» Brief
From the entries below, copy each line in which the word "give" occurs.

» Supplied records
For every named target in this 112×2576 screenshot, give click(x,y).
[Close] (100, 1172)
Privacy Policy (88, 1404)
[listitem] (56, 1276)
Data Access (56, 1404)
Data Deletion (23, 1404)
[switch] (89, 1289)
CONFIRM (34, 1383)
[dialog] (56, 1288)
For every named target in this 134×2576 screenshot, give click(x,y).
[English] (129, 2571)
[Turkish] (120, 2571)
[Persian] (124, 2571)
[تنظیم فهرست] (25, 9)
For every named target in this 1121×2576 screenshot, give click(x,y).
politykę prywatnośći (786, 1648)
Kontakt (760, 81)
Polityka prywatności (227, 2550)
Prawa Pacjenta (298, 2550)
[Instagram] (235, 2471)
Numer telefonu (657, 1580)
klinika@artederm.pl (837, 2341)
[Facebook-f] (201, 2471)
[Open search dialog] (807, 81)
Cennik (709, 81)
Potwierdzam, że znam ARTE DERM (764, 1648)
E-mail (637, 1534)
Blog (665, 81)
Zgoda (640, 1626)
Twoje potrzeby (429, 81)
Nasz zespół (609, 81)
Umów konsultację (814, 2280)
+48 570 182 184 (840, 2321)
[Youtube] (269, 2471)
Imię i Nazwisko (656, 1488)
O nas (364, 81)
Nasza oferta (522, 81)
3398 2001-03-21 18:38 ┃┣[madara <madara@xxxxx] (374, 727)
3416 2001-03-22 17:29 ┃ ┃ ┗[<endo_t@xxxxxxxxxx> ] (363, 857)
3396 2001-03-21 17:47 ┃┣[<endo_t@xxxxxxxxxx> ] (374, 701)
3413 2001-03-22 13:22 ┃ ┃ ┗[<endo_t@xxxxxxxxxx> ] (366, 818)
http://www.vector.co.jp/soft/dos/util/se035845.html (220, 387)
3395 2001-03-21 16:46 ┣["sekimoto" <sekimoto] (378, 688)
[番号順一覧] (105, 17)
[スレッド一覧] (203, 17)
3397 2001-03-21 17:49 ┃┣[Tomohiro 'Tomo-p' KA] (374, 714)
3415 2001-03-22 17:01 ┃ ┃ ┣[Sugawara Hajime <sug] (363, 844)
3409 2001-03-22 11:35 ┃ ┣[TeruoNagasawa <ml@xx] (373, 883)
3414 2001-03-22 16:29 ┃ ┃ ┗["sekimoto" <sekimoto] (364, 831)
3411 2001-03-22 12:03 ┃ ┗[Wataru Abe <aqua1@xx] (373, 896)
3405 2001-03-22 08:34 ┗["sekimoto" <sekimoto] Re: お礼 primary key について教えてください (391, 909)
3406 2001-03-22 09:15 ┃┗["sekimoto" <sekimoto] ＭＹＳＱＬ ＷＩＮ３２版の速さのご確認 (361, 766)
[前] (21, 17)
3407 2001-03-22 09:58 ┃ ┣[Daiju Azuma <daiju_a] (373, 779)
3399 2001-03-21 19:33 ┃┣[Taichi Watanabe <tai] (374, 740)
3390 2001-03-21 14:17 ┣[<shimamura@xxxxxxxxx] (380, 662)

» Solution below
For every named target in this 112×2576 screenshot, give click(x,y).
For every named target in this 134×2576 screenshot, give click(x,y).
For every named target in this 1121×2576 screenshot, give click(x,y).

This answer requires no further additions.